## STATED PROBLEM 1
In the circuits lab excerpt, which three lightbulb arrangements does the Kirchhoff section have you measure?
## STATED PROBLEM 2
Resume the circuits lab excerpt, picking up right after its final sentence.

-- BEGIN PAGE EXCERPT --

SERIES AND PARALLEL RESISTORS
Resistors in series behave like a single resistor of resistance R_s=R₁+R₂+... . Resistors in parallel behave like a single resistor of resistance R_p, where 1/R_p=1/R₁+1/R₂+... . You will be given a number of 100kW resistors and be asked to create combinations of resistors that equal other values. Your instructor will show you how to solder these resistors together to make these combinations. Before you begin, how would you make a combination resistor of 200kW, 300kW, 400kW resistance? How would you make a combination of 50kW, 33kW, 25kW? Draw a diagram of how you think you would make such a combination, then make the combination and measure its resistance (Measure the individual resistors before you begin, since they are unlikely to be exactly 100kW.). As a final step, can you make a 120kW resistor using just five resistors? Do so, and verify its resistance.

KIRCHHOFF
Put two lightbulbs in series, measure current through, and the voltage across each bulb. Repeat for two bulbs in parallel, then with 2 parallel bulbs in series with another bulb, measuring the current through, and the voltage across each bulb. Compare your results to what Kirchhoff would predict.

POWER DISSIPATION
Calculate the power dissipated by a lightbulb by measuring the current through it and the voltage across it. Do the same for two bulbs in series, then for two bulbs in parallel. At $0.10/kW^.hr, calculate how expensive it would be to keep a single light bulb on for 5min.

-- END PAGE EXCERPT --
-- BEGIN MATERIAL PROVIDED --

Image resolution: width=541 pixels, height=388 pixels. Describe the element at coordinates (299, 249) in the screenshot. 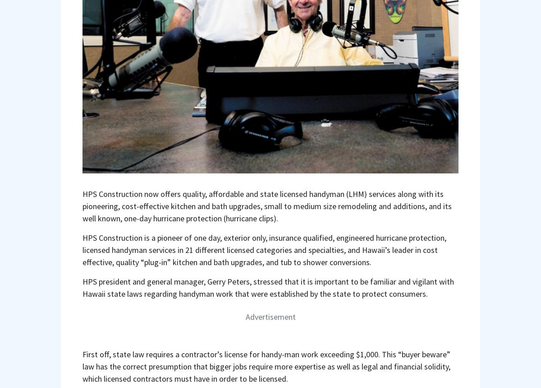

I see `'Terms of Service'` at that location.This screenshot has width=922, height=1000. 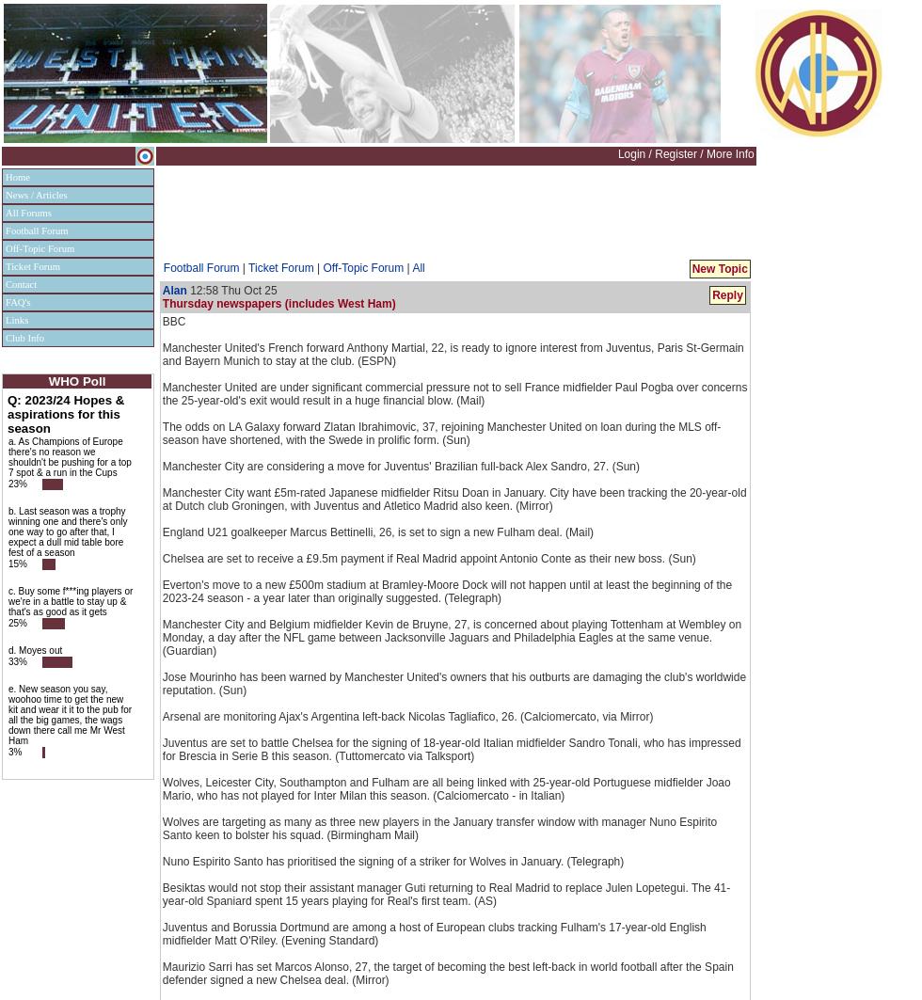 What do you see at coordinates (70, 600) in the screenshot?
I see `'c. Buy some f***ing players or we're in a battle to stay up & that's as good as it gets'` at bounding box center [70, 600].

-- END MATERIAL PROVIDED --

## ANSWER 1
Two bulbs in series, two bulbs in parallel, and two parallel bulbs in series with another bulb.

## ANSWER 2
RC CIRCUITS
You will be given a capacitor (approx. 200-300mF), an analog ammeter, an analog voltmeter, a resistor and some wire. Measure the capacitance and the resistance first to check how well they match the 'specs'. Use the lab power supply to charge up the capacitor (without the resistor). Measure the voltage across the capacitor by briefly touching the meter leads to it. Being careful not to discharge the capacitor, short it out through the resistor while recording the voltage across it and the current through it every minute or so until the current is only about 1% of its original value. Compare the following measured quantities to what you would calculate them to be from theory: the initial current, the time constant (It takes 4.6 time constants to decay to 1% of the original value.), the original charge on the capacitor. (To calculate the original charge, multiply each current reading by 60s, and add up all these products. For more accuracy, subtract off half of the first product.)

PLOTTING THE MAGNETIC FIELD
Given a large piece of paper, a bar magnet, and some compasses, plot the magnetic field in the vicinity of a bar magnet. In your notebook, you will describe some of the differences between this plot and what the electric field near two oppositely-charged charges looks like. Notice, the direction of the lines in this plot tells you the direction of the field at any point in space, and the closeness of neighboring lines tells you something about the magnitude of the field. (What, exactly?)

USING FARADAY COIL TO MEASURE A.C. FIELDS
You will use some Faraday coils to convert AC magnetic fields to AC voltages. There will be a calibrated AC electromagnet for you to calibrate your coil with. Measure the fields around the lab and try to locate sources of 60Hz magnetic fields. Compare to the levels reported in literature on the alleged physiological effects of low-level AC magnetic fields, typically tens of milligauss or a few microtesla.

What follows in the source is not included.